Elasticsearch timeout for search query


Elasticsearch version 7.6.1

We have a total of 55 indices with 228 shards and a disk space of 4.8 TB

Our indexing rate ranges from (3000-8000 docs per second) with a total of 250 million docs coming per day.
We have 10 data nodes running each with 2 cores and 5 GB of RAM (50% heap) capacity and we have a total of around 4.5 billion documents at the moment:

Here's out heap usage in the past 1 week (max heap is 25 GB):

When I run a query to get all the data (4.8 billion docs), the query passes sometimes and fails sometimes irrespective of the amount of indexing happening at that time.
CPU utilization on all the nodes reach 100% when the query is running

No-one is running queries on the cluster except for me.
search thread pool queue count doesn't cross 60 when the query is running:

Even though the official docs insist on setting the heap to 50% of available RAM, it seems like we are not using most of the heap available, do you think the search would improve if I decrease the heap size to 1.5GB?
OR is there another way to improve search performance?

  • Thank you

What type of query do you run to get all data? How does it fail? Have you looked at disk utilization and iowait while you are running the query?

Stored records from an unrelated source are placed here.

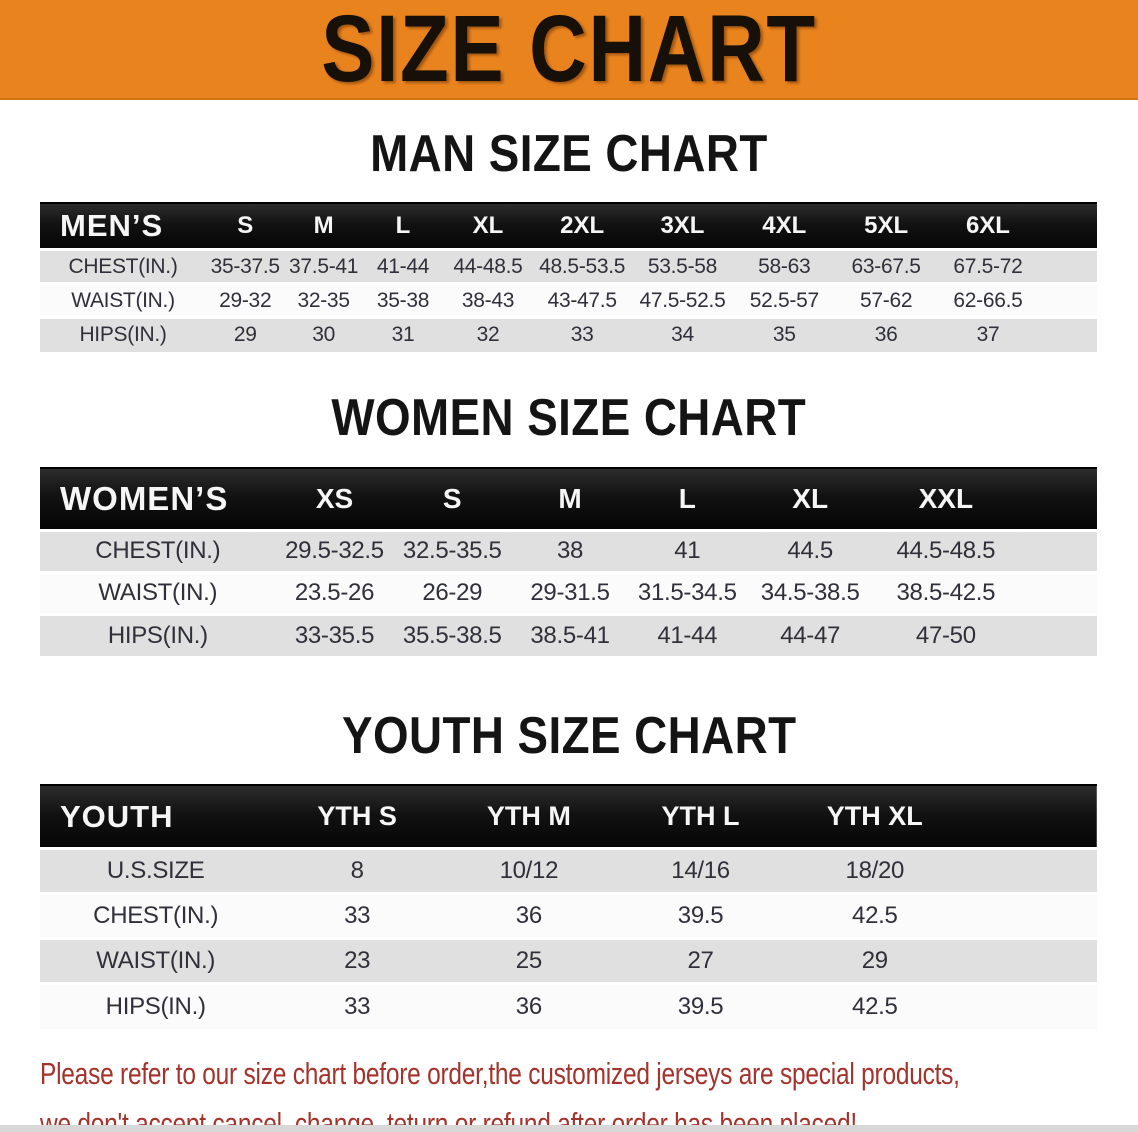 The image size is (1138, 1132). I want to click on size-column-header: YTH M, so click(529, 816).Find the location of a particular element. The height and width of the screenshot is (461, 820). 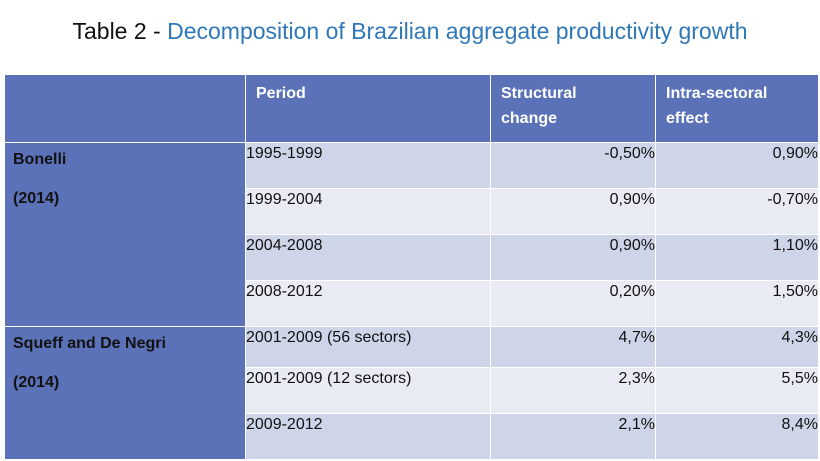

intra-cell: 0,90% is located at coordinates (737, 166).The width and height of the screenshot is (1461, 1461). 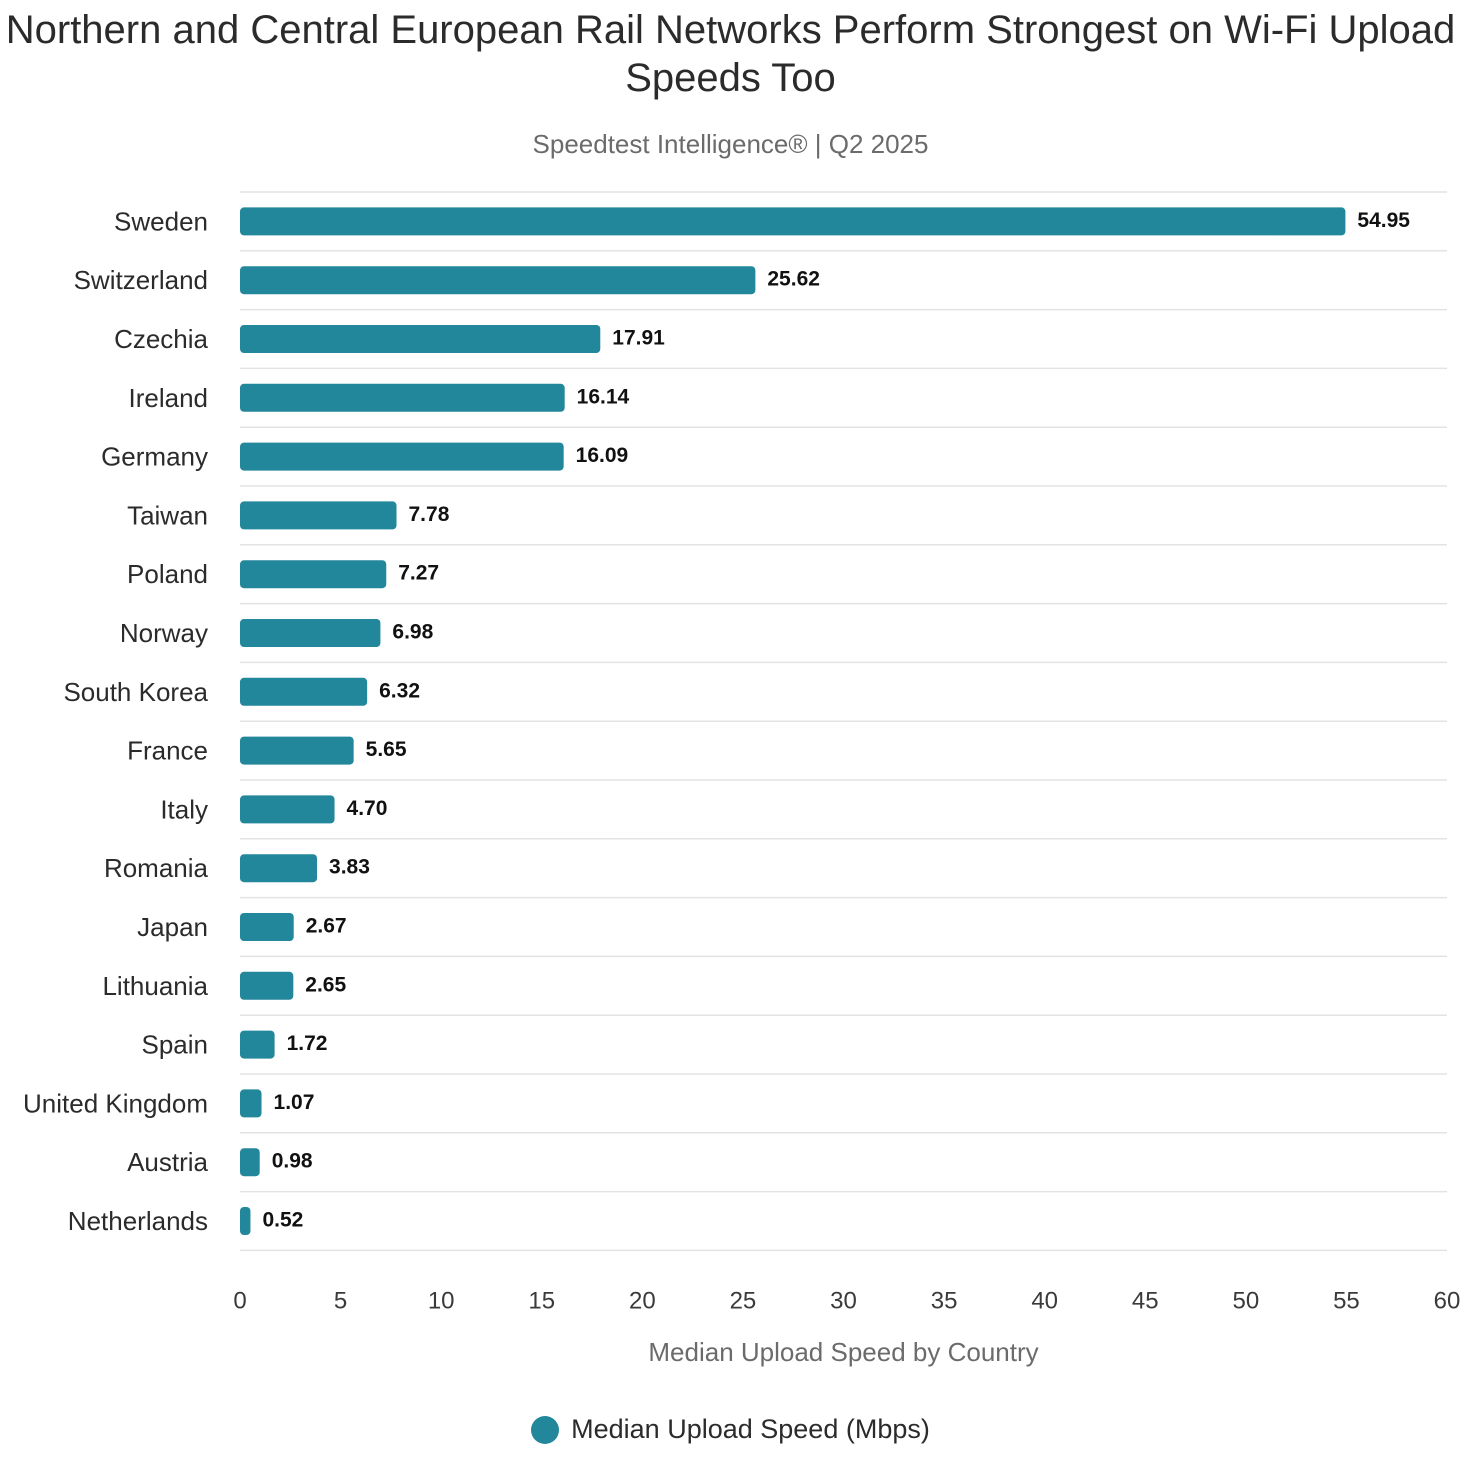 What do you see at coordinates (1146, 1302) in the screenshot?
I see `x-tick-label: 45` at bounding box center [1146, 1302].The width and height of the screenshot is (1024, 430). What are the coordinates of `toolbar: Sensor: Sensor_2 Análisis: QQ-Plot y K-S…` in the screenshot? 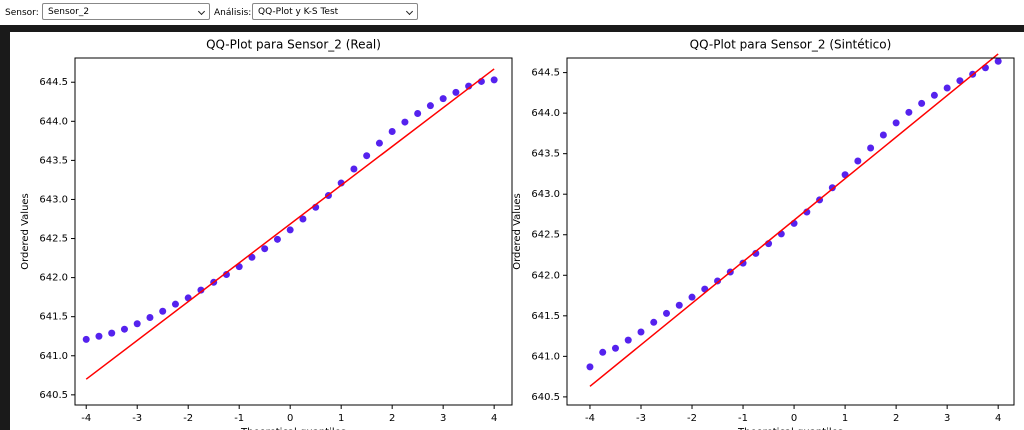 It's located at (512, 12).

Thank you for a quick reply

    SyntaxError: Unexpected token < in JSON at position 0
        at JSON.parse (<anonymous>)
        at https://elk.company.com/bundles/commons.bundle.js:3:3380253
        at https://elk.company.com/bundles/kbn-ui-shared-deps/kbn-ui-shared-deps.js:368:94842
        at https://elk.company.com/bundles/kbn-ui-shared-deps/kbn-ui-shared-deps.js:368:94980
        at u.$digest (https://elk.company.com/bundles/kbn-ui-shared-deps/kbn-ui-shared-deps.js:368:100155)
        at u.$apply (https://elk.company.com/bundles/kbn-ui-shared-deps/kbn-ui-shared-deps.js:368:102334)
        at https://elk.company.com/bundles/kbn-ui-shared-deps/kbn-ui-shared-deps.js:368:65714
        at w (https://elk.company.com/bundles/kbn-ui-shared-deps/kbn-ui-shared-deps.js:368:68618)
        at XMLHttpRequest.b.onload (https://elk.company.com/bundles/kbn-ui-shared-deps/kbn-ui-shared-deps.js:368:67981)

any update here please?

  • Thank you

Also in most of our nodes JVM usage looks like "saw-tooth", AFAIK this is over-allocation of RAM for JVM...right?

I feel like this cannot be an IO issue, we just re-built the cluster and the nodes are able to read like 1GB per second some times, I mean to say that the nodes are not utilizing the full potential of the EBS volumes when I ran a query to get the data from the last 30 days

That saw tooth pattern is what you are looking for and very healthy. You look to have a reasonable heap size.

I am not sure about the Kibana error though.

Can you capture the query being sent and try running this from the dev console in Kibana? Enabling the slow log and looking at what this shows might also be a good idea.

This topic was automatically closed 28 days after the last reply. New replies are no longer allowed.